- **PROMPT**: Word for word, restate the lines from the start of the data below through the line containing "Max-Planck-Gesellschaft (225, 1906)".

- **DATA RECORDS**:

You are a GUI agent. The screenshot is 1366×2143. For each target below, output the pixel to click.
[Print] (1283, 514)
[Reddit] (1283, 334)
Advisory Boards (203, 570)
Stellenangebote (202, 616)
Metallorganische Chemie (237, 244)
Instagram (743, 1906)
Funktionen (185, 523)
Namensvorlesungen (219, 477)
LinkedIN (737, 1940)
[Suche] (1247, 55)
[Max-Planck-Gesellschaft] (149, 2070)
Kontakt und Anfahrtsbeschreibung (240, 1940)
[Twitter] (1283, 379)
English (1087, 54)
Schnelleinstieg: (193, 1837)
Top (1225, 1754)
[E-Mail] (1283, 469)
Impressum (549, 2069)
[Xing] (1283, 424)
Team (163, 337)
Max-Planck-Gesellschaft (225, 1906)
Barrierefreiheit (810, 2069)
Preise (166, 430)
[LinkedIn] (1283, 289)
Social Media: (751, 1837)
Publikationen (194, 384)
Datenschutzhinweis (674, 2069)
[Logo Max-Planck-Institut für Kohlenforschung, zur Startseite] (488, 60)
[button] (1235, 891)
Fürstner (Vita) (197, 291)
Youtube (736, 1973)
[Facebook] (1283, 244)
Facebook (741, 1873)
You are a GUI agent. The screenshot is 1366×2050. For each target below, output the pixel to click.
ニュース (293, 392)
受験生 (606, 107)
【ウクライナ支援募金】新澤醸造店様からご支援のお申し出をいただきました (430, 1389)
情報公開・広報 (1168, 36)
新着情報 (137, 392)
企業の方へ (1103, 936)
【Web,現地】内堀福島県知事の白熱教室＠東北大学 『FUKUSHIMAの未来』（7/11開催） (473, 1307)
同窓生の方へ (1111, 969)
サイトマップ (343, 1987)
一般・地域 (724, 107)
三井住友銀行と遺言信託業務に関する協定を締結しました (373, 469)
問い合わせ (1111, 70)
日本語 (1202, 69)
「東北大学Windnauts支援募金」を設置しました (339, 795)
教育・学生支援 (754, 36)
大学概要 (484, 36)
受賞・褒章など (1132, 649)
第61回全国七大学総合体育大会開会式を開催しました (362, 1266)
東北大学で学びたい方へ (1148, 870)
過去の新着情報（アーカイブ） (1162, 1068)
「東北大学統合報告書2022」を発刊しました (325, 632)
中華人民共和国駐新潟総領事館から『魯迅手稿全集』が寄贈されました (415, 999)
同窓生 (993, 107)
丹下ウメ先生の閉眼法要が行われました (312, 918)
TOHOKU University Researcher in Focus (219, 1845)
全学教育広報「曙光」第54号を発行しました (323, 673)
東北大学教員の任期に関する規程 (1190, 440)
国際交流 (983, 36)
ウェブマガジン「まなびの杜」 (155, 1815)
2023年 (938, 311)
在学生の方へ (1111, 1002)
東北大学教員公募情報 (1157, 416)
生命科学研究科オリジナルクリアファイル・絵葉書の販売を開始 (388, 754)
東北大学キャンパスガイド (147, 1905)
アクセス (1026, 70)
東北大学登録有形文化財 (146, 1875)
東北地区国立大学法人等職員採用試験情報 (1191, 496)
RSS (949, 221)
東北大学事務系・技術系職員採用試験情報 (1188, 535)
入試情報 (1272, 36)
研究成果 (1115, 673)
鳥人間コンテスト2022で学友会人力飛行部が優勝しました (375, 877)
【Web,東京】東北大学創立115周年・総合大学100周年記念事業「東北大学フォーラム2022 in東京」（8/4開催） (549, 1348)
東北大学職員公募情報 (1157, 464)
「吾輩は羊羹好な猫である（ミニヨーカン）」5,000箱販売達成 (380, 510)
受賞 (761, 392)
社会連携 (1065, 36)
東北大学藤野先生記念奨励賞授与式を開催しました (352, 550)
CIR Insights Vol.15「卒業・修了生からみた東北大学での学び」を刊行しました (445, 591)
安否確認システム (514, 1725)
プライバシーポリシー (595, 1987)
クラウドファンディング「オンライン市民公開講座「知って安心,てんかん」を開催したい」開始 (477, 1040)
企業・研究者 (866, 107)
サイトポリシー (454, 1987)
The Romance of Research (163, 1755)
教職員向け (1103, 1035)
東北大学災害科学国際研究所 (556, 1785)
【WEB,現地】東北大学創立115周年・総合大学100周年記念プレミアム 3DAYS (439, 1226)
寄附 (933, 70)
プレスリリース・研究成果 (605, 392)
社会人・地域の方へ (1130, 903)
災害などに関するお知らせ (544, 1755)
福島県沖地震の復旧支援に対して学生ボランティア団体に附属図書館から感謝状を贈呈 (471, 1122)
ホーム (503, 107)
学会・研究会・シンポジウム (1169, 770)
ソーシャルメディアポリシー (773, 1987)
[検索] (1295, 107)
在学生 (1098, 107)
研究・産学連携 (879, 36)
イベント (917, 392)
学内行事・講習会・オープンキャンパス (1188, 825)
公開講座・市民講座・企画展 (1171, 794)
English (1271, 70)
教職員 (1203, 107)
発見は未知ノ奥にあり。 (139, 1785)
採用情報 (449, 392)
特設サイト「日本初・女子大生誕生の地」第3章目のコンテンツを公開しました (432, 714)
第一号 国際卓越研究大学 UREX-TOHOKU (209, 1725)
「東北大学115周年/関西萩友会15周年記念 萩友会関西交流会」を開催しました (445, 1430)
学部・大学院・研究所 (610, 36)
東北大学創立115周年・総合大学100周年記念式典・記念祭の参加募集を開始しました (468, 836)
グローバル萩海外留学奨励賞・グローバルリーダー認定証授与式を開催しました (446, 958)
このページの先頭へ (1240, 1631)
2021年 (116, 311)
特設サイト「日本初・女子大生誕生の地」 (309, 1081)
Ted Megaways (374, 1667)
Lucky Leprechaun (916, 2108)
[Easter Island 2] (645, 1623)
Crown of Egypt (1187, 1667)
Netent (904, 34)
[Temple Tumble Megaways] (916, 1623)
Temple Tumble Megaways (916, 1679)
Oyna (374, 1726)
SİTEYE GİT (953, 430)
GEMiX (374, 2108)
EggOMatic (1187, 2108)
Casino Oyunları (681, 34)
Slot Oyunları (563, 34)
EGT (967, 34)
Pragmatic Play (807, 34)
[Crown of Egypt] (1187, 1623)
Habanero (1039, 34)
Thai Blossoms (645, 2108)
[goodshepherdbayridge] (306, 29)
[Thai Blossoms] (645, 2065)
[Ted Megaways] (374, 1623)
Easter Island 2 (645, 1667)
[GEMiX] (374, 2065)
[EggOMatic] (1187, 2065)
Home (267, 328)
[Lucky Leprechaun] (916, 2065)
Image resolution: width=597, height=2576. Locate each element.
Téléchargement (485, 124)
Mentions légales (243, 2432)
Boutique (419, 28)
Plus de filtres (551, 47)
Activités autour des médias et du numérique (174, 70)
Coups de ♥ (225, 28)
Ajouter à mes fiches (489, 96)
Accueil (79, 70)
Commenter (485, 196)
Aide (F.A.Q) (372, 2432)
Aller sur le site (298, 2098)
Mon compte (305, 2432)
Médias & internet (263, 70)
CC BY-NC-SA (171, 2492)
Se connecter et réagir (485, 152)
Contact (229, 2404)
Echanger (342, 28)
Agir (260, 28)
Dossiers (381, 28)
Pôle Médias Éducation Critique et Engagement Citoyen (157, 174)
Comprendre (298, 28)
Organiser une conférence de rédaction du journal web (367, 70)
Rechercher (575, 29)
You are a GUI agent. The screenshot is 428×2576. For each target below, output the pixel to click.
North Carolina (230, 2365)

- **EXERCISE SOLUTION**:
You are a GUI agent. The screenshot is 1366×2143. For each target below, output the pixel to click.
[Print] (1283, 514)
[Reddit] (1283, 334)
Advisory Boards (203, 570)
Stellenangebote (202, 616)
Metallorganische Chemie (237, 244)
Instagram (743, 1906)
Funktionen (185, 523)
Namensvorlesungen (219, 477)
LinkedIN (737, 1940)
[Suche] (1247, 55)
[Max-Planck-Gesellschaft] (149, 2070)
Kontakt und Anfahrtsbeschreibung (240, 1940)
[Twitter] (1283, 379)
English (1087, 54)
Schnelleinstieg: (193, 1837)
Top (1225, 1754)
[E-Mail] (1283, 469)
Impressum (549, 2069)
[Xing] (1283, 424)
Team (163, 337)
Max-Planck-Gesellschaft (225, 1906)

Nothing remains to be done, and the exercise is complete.